WHAT IS BEING ASKED:
Your output should repeat each record below with no differences.

PROVIDED RECORDS:

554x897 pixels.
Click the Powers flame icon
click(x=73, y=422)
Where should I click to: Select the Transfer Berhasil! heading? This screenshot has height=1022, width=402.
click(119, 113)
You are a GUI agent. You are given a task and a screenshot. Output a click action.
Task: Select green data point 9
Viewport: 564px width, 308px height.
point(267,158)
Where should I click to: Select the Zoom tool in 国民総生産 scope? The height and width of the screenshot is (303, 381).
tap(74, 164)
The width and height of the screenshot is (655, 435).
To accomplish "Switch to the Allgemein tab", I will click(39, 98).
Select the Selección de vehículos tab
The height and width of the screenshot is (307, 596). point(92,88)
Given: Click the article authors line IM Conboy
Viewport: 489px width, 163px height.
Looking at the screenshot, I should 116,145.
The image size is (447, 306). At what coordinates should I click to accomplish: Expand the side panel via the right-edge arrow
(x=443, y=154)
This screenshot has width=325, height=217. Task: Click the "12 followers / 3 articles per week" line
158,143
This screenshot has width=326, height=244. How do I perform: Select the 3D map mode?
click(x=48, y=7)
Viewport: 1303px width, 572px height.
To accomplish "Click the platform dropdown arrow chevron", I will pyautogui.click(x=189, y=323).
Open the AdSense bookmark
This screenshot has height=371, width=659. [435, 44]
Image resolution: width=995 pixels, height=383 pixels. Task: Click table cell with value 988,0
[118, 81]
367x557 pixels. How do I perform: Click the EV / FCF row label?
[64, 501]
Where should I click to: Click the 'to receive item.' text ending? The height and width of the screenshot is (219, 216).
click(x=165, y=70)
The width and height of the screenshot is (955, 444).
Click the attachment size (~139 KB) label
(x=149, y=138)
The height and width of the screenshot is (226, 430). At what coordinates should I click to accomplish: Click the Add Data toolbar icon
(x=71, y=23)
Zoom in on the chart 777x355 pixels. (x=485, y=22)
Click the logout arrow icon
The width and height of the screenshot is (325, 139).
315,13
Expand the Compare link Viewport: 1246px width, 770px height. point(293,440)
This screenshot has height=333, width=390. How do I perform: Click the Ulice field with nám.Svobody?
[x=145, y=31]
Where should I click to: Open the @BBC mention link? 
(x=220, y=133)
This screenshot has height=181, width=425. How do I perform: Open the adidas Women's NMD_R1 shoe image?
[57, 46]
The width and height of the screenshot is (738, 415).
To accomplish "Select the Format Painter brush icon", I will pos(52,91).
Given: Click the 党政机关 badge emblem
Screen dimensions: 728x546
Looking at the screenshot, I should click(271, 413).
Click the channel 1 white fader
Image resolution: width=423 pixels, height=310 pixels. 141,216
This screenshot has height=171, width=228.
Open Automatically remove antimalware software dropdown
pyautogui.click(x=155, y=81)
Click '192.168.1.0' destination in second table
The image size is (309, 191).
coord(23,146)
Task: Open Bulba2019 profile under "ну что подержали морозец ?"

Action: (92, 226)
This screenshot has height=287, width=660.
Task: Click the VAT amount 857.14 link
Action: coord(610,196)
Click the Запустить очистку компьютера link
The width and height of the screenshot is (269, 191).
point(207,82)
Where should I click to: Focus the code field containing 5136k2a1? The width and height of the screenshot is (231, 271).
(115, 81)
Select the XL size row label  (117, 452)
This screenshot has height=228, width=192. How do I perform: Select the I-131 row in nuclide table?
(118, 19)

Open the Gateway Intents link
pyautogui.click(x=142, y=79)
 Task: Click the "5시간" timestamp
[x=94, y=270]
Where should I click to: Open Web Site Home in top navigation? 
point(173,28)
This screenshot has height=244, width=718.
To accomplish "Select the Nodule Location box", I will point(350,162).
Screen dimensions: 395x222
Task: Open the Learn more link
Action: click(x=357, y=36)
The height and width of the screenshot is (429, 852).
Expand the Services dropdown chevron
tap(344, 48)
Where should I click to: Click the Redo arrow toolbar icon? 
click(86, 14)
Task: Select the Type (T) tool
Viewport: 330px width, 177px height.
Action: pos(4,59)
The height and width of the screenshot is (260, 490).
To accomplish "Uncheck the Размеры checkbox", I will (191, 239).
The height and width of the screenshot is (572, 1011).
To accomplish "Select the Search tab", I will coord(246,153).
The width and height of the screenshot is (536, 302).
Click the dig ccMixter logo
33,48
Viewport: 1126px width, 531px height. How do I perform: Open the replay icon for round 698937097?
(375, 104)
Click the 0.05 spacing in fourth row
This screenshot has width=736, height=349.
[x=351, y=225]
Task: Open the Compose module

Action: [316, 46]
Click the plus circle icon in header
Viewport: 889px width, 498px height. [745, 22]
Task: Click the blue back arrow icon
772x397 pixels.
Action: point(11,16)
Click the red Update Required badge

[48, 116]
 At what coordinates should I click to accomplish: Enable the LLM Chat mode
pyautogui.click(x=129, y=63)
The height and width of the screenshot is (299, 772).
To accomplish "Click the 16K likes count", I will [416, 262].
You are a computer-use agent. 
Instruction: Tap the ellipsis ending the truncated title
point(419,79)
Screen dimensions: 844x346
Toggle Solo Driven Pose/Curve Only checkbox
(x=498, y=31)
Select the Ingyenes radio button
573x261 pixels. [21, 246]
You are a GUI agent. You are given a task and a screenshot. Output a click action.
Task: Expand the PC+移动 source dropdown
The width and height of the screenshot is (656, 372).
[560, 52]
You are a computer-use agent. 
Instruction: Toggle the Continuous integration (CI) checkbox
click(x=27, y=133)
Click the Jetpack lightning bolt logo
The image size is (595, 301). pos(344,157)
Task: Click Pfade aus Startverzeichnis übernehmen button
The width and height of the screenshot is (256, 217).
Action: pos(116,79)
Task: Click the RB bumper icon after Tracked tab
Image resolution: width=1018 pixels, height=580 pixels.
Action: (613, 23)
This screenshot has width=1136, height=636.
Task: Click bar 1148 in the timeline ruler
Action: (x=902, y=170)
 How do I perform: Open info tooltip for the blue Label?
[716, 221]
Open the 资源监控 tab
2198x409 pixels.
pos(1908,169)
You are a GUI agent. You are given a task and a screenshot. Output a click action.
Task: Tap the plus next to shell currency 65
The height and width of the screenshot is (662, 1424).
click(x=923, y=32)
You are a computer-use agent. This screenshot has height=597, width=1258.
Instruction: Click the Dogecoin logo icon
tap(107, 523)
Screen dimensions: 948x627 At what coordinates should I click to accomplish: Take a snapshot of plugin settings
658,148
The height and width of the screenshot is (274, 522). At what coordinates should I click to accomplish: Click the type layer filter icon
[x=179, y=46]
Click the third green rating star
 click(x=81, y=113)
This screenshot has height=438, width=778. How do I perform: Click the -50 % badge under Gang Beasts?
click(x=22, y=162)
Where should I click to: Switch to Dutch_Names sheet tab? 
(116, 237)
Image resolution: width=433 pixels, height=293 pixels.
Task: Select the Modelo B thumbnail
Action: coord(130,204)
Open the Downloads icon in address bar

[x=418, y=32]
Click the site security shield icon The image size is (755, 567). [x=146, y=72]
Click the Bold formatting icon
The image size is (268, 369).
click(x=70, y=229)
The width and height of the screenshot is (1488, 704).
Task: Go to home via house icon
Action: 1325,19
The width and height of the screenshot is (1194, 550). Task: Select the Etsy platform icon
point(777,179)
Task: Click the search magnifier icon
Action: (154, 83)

OUTPUT FOR THIS TASK:
554x897 pixels.
Click the Powers flame icon
click(x=73, y=422)
Where should I click to: Select the Transfer Berhasil! heading? This screenshot has height=1022, width=402.
click(119, 113)
You are a GUI agent. You are given a task and a screenshot. Output a click action.
Task: Select green data point 9
Viewport: 564px width, 308px height.
point(267,158)
Where should I click to: Select the Zoom tool in 国民総生産 scope? The height and width of the screenshot is (303, 381).
tap(74, 164)
The width and height of the screenshot is (655, 435).
To accomplish "Switch to the Allgemein tab", I will click(39, 98).
Select the Selección de vehículos tab
The height and width of the screenshot is (307, 596). point(92,88)
Given: Click the article authors line IM Conboy
Viewport: 489px width, 163px height.
Looking at the screenshot, I should 116,145.
The image size is (447, 306). At what coordinates should I click to accomplish: Expand the side panel via the right-edge arrow
(x=443, y=154)
This screenshot has width=325, height=217. Task: Click the "12 followers / 3 articles per week" line
158,143
This screenshot has width=326, height=244. How do I perform: Select the 3D map mode?
click(x=48, y=7)
Viewport: 1303px width, 572px height.
To accomplish "Click the platform dropdown arrow chevron", I will pyautogui.click(x=189, y=323).
Open the AdSense bookmark
This screenshot has height=371, width=659. [435, 44]
Image resolution: width=995 pixels, height=383 pixels. Task: Click table cell with value 988,0
[118, 81]
367x557 pixels. How do I perform: Click the EV / FCF row label?
[64, 501]
Where should I click to: Click the 'to receive item.' text ending? The height and width of the screenshot is (219, 216).
click(x=165, y=70)
The width and height of the screenshot is (955, 444).
Click the attachment size (~139 KB) label
(x=149, y=138)
The height and width of the screenshot is (226, 430). At what coordinates should I click to accomplish: Click the Add Data toolbar icon
(x=71, y=23)
Zoom in on the chart 777x355 pixels. (x=485, y=22)
Click the logout arrow icon
The width and height of the screenshot is (325, 139).
315,13
Expand the Compare link Viewport: 1246px width, 770px height. point(293,440)
This screenshot has height=333, width=390. How do I perform: Click the Ulice field with nám.Svobody?
[x=145, y=31]
Where should I click to: Open the @BBC mention link? 
(x=220, y=133)
This screenshot has height=181, width=425. How do I perform: Open the adidas Women's NMD_R1 shoe image?
[57, 46]
The width and height of the screenshot is (738, 415).
To accomplish "Select the Format Painter brush icon", I will pos(52,91).
Given: Click the 党政机关 badge emblem
Screen dimensions: 728x546
Looking at the screenshot, I should click(271, 413).
Click the channel 1 white fader
Image resolution: width=423 pixels, height=310 pixels. 141,216
This screenshot has height=171, width=228.
Open Automatically remove antimalware software dropdown
pyautogui.click(x=155, y=81)
Click '192.168.1.0' destination in second table
The image size is (309, 191).
coord(23,146)
Task: Open Bulba2019 profile under "ну что подержали морозец ?"

Action: (92, 226)
This screenshot has height=287, width=660.
Task: Click the VAT amount 857.14 link
Action: coord(610,196)
Click the Запустить очистку компьютера link
The width and height of the screenshot is (269, 191).
point(207,82)
Where should I click to: Focus the code field containing 5136k2a1? The width and height of the screenshot is (231, 271).
(115, 81)
Select the XL size row label  (117, 452)
This screenshot has height=228, width=192. How do I perform: Select the I-131 row in nuclide table?
(118, 19)

Open the Gateway Intents link
pyautogui.click(x=142, y=79)
 Task: Click the "5시간" timestamp
[x=94, y=270]
Where should I click to: Open Web Site Home in top navigation? 
point(173,28)
This screenshot has height=244, width=718.
To accomplish "Select the Nodule Location box", I will point(350,162).
Screen dimensions: 395x222
Task: Open the Learn more link
Action: click(x=357, y=36)
The height and width of the screenshot is (429, 852).
Expand the Services dropdown chevron
tap(344, 48)
Where should I click to: Click the Redo arrow toolbar icon? 
click(86, 14)
Task: Select the Type (T) tool
Viewport: 330px width, 177px height.
Action: pos(4,59)
The height and width of the screenshot is (260, 490).
To accomplish "Uncheck the Размеры checkbox", I will (191, 239).
The height and width of the screenshot is (572, 1011).
To accomplish "Select the Search tab", I will coord(246,153).
The width and height of the screenshot is (536, 302).
Click the dig ccMixter logo
33,48
Viewport: 1126px width, 531px height. How do I perform: Open the replay icon for round 698937097?
(375, 104)
Click the 0.05 spacing in fourth row
This screenshot has width=736, height=349.
[x=351, y=225]
Task: Open the Compose module

Action: [316, 46]
Click the plus circle icon in header
Viewport: 889px width, 498px height. [745, 22]
Task: Click the blue back arrow icon
772x397 pixels.
Action: point(11,16)
Click the red Update Required badge

[48, 116]
 At what coordinates should I click to accomplish: Enable the LLM Chat mode
pyautogui.click(x=129, y=63)
The height and width of the screenshot is (299, 772).
To accomplish "Click the 16K likes count", I will [416, 262].
You are a computer-use agent. 
Instruction: Tap the ellipsis ending the truncated title
point(419,79)
Screen dimensions: 844x346
Toggle Solo Driven Pose/Curve Only checkbox
(x=498, y=31)
Select the Ingyenes radio button
573x261 pixels. [21, 246]
You are a GUI agent. You are given a task and a screenshot. Output a click action.
Task: Expand the PC+移动 source dropdown
The width and height of the screenshot is (656, 372).
[560, 52]
You are a computer-use agent. 
Instruction: Toggle the Continuous integration (CI) checkbox
click(x=27, y=133)
Click the Jetpack lightning bolt logo
The image size is (595, 301). pos(344,157)
Task: Click Pfade aus Startverzeichnis übernehmen button
The width and height of the screenshot is (256, 217).
Action: pos(116,79)
Task: Click the RB bumper icon after Tracked tab
Image resolution: width=1018 pixels, height=580 pixels.
Action: (613, 23)
This screenshot has width=1136, height=636.
Task: Click bar 1148 in the timeline ruler
Action: (x=902, y=170)
 How do I perform: Open info tooltip for the blue Label?
[716, 221]
Open the 资源监控 tab
2198x409 pixels.
pos(1908,169)
You are a GUI agent. You are given a task and a screenshot. Output a click action.
Task: Tap the plus next to shell currency 65
The height and width of the screenshot is (662, 1424).
click(x=923, y=32)
You are a computer-use agent. This screenshot has height=597, width=1258.
Instruction: Click the Dogecoin logo icon
tap(107, 523)
Screen dimensions: 948x627 At what coordinates should I click to accomplish: Take a snapshot of plugin settings
658,148
The height and width of the screenshot is (274, 522). At what coordinates should I click to accomplish: Click the type layer filter icon
[x=179, y=46]
Click the third green rating star
 click(x=81, y=113)
This screenshot has height=438, width=778. How do I perform: Click the -50 % badge under Gang Beasts?
click(x=22, y=162)
Where should I click to: Switch to Dutch_Names sheet tab? 
(116, 237)
Image resolution: width=433 pixels, height=293 pixels.
Task: Select the Modelo B thumbnail
Action: coord(130,204)
Open the Downloads icon in address bar

[x=418, y=32]
Click the site security shield icon The image size is (755, 567). [x=146, y=72]
Click the Bold formatting icon
The image size is (268, 369).
click(x=70, y=229)
The width and height of the screenshot is (1488, 704).
Task: Go to home via house icon
Action: 1325,19
The width and height of the screenshot is (1194, 550). Task: Select the Etsy platform icon
point(777,179)
Task: Click the search magnifier icon
Action: (154, 83)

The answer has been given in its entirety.